I: Making good games is obviously important, but it is not enough. It's really about being different. When you have big companies competing together on the same merits, it basically comes down to money. For Nintendo, it's about defining the difference which makes Nintendo what it is. When you're making a product which is a necessity of life and people need it to survive, then money definitely comes into play. Video games and entertainment in general are not a necessity of life. So for that reason, we need to work to make Nintendo the form of entertainment that people choose. To do this, we have to create games unlike anything anyone has ever seen before.
M: To me, it's not a competition. To me, creativity is not a competition. Really, it's a competition with yourself ... Unlike other companies, Nintendo focuses on the software. These hardware companies create things people have seen already, but they try to make things more beautiful. But people have already seen it. Hardware makers spend a lot of time talking about the future, but really most people can guess what to expect. People here talk a lot about network gaming, but even a child could guess what kinds of games would be produced for that kind of system. Other companies spend a lot of time trying to create franchises like the ones Nintendo has, but we want to create things that people won't expect. Even I don't know what this will be, but it's my job to find out.
I: The media frequently refers to Sony and Microsoft as "Game Industry Giants." To me, you have to look at the software, and then ask, "Who is the giant?" It's our job to bring surprise and excitement to the player. To accomplish that, you need to provide shock and surprise. We're competing on a different level than Microsoft, so we're not worried.
Q: How do you perceive Nintendo's image now, and where do you see it going in the future?
M: During the N64 era, Nintendo was viewed as a company which primarily appealed to kids. Our competitors in particular often try to promote that image. We have always been focused on games for players of all ages. It's important for the whole family to be able to sit down and play.
I: The core issue, which is how we make our games, isn't going to change. In the United States, for a long time there has been a negative connotation about video games. People think of playing video games and imaging someone sitting in a dark room all by themselves. With Nintendo GameCube, we want to bring gaming out of the dark.
Q: With the Triforce project, will Nintendo begin to make coin-op arcade
I: SEGA, Namco and Nintendo came together on this project because it would be good for arcade games. This doesn't mean that we're thinking about making arcade games, but it will make it easier for developers to bring arcade games to Nintendo GameCube.

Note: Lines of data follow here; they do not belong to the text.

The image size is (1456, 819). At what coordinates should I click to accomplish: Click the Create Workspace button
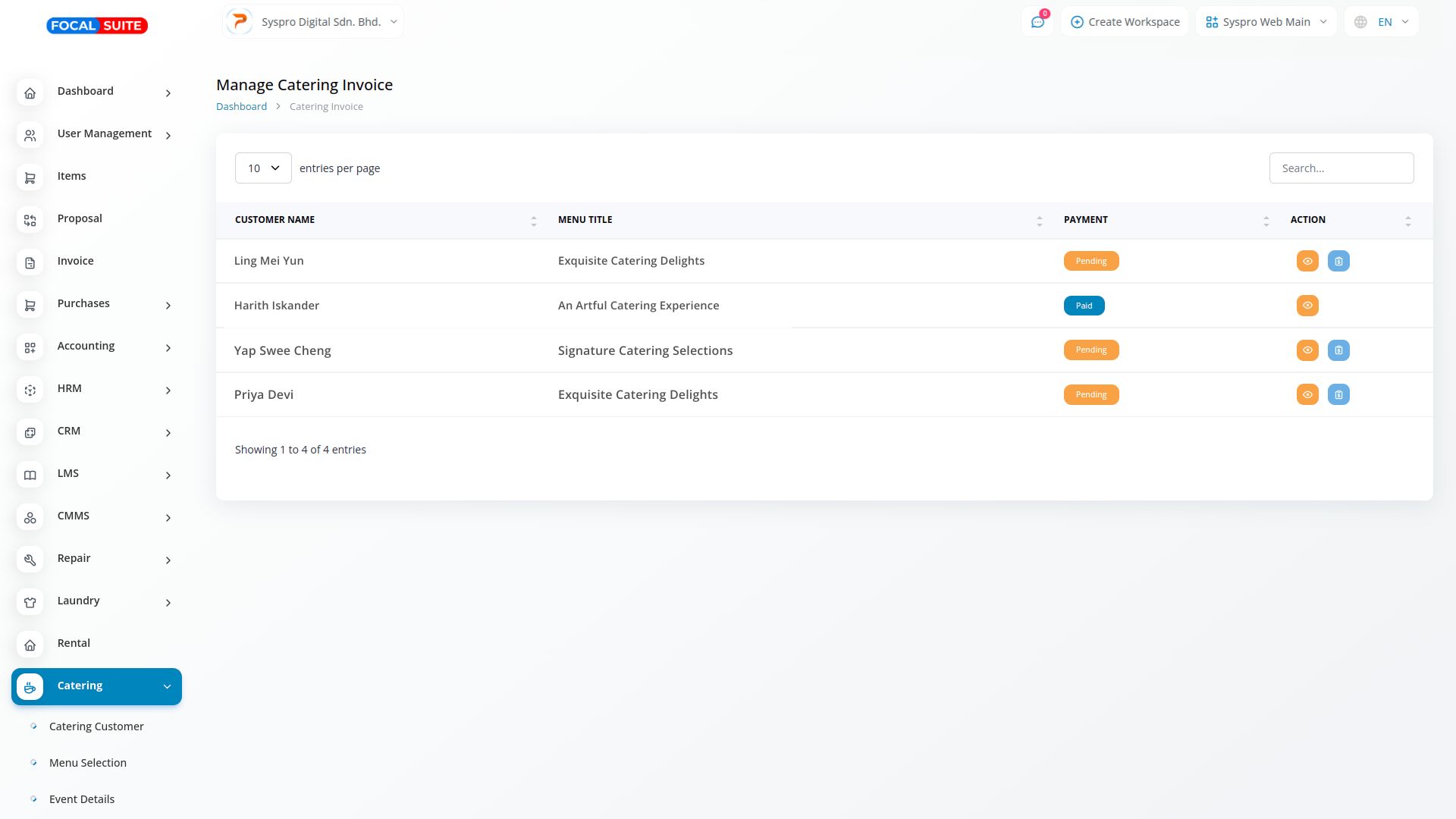[1125, 22]
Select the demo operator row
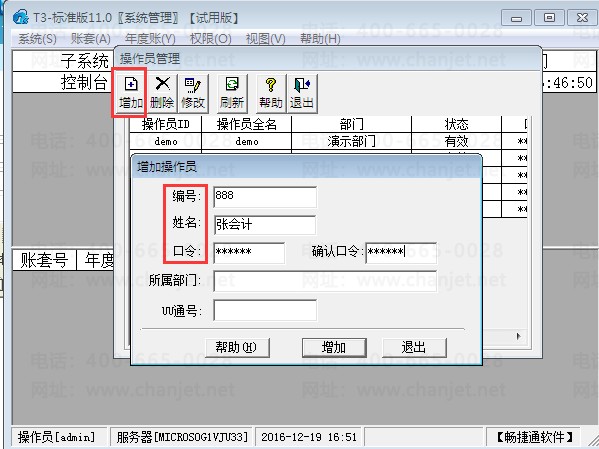The width and height of the screenshot is (599, 449). pos(329,141)
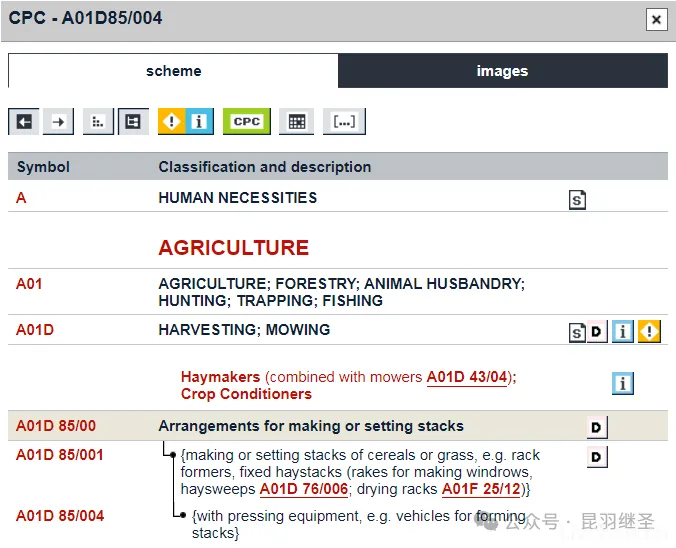Switch to the images tab

pos(502,71)
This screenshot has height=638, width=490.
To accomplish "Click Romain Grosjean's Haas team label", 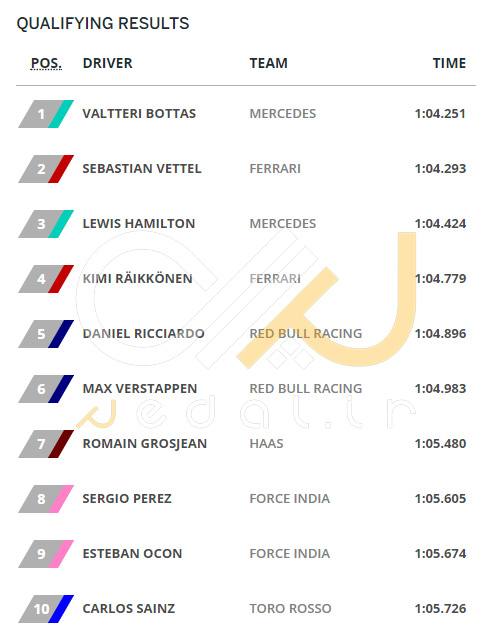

M: This whole idea came from SEGA and Namco. I started out making games for the arcade, so I think it would be nice, but currently there are no plans. The fact that we can all work together is a sign of change.
Q: What do you see as the major differences between the Japanese and United States game markets?
I: I haven't really thought about the distinctions. The question is more about commonalties. You have to focus on what works, not what doesn't work. Things that try to simulate real life will depend more on culture. Pokémon was actually not designed for a global release. You have to find a level of fun intrinsic to human nature.